Answer : The metal used was iron (the specific heat capacity is $0.449J/g^oC$).

Explanation :

In this problem we assumed that heat given by the hot body is equal to the heat taken by the cold body.

$q_1=-q_2$

$m_1\times c_1\times (T_f-T_1)=-m_2\times c_2\times (T_f-T_2)$

where,

$c_1$ = specific heat of unknown metal = ?

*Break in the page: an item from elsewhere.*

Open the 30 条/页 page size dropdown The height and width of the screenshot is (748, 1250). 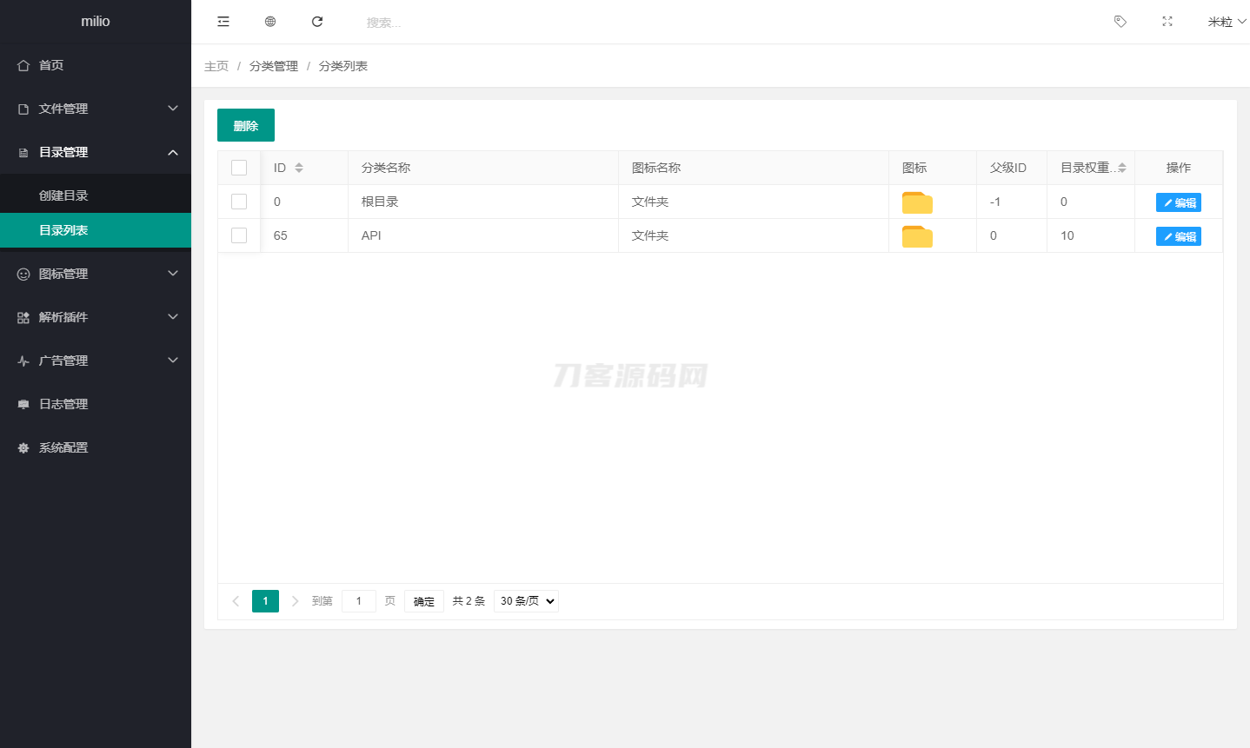[x=525, y=600]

$c_2$ = specific heat of water = $4.184J/g^oC$

$m_1$ = mass of unknown metal = 150 g

$m_2$ = mass of water = 200 g

$T_f$ = final temperature of water = $34.3^oC$

$T_1$ = initial temperature of unknown metal = $150.0^oC$

$T_2$ = initial temperature of water = $25.0^oC$

Now put all the given values in the above formula, we get

$150g\times c_1\times (34.3-150.0)^oC=-200g\times 4.184J/g^oC\times (34.3-25.0)^oC$

$c_1=0.449J/g^oC$

Form the value of specific heat of unknown metal, we conclude that the metal used in this was iron (Fe).

Therefore, the metal used was iron (the specific heat capacity is $0.449J/g^oC$).